There also have been studies aimed at the systematic design optimization of thermoacoustic coolers. Wetzel and Herman used a model based on the boundary layer approximation, and the short stack assumption to calculate the work flux and heat flux [15]; they optimized the system by adjusting 19 design variables to achieve the best COP. A similar design optimization method was used by Tijani to design the stack of a thermoacoustic cooler [16]. Instead of using simplified work flux and heat flux equations, Minner et al. developed a design optimization program that interacts with DELTAE using a C⁺⁺ computer program [2]. From a parametric study, they observed that the efficiency of thermoacoustic coolers is sensitive to stack length, position, mean pressure and gas mixture (Prandtl number), and less sensitive to the stack spacing.

The COPR of prototypes developed so far has varied between about 10% and 20% for different prototypes and for different cooling temperatures [3], [5], [6], [8], [16]. Thermoacoustic coolers with a relatively small temperature span have poor COPR, lower than 10% [7], [9], [10]. This implies that there may be a relationship between the best achievable COPR and the temperature span.

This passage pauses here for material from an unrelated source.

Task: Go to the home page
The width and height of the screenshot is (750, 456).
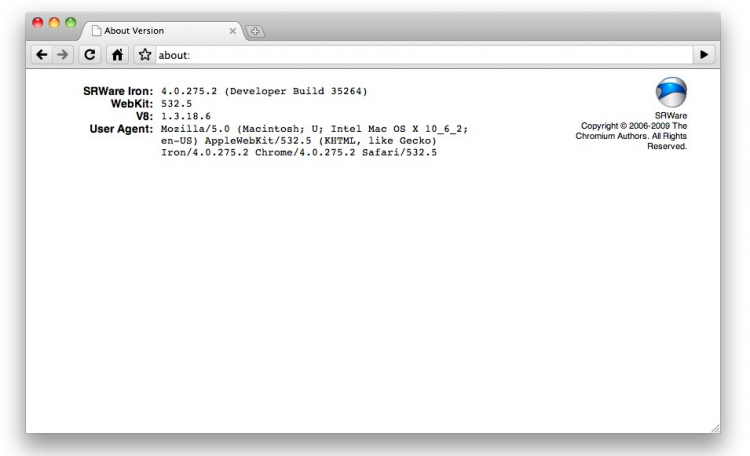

The objective of the present study was to identify the most promising application area for standing-wave thermoacoustic cooling in terms of operating temperatures. In order to accomplish this goal, an optimization tool was built to identify the designs that result in the best efficiency for a range of imposed operating temperatures. Results from the optimization study allowed the identification of the major loss mechanisms, which may help to improve component design.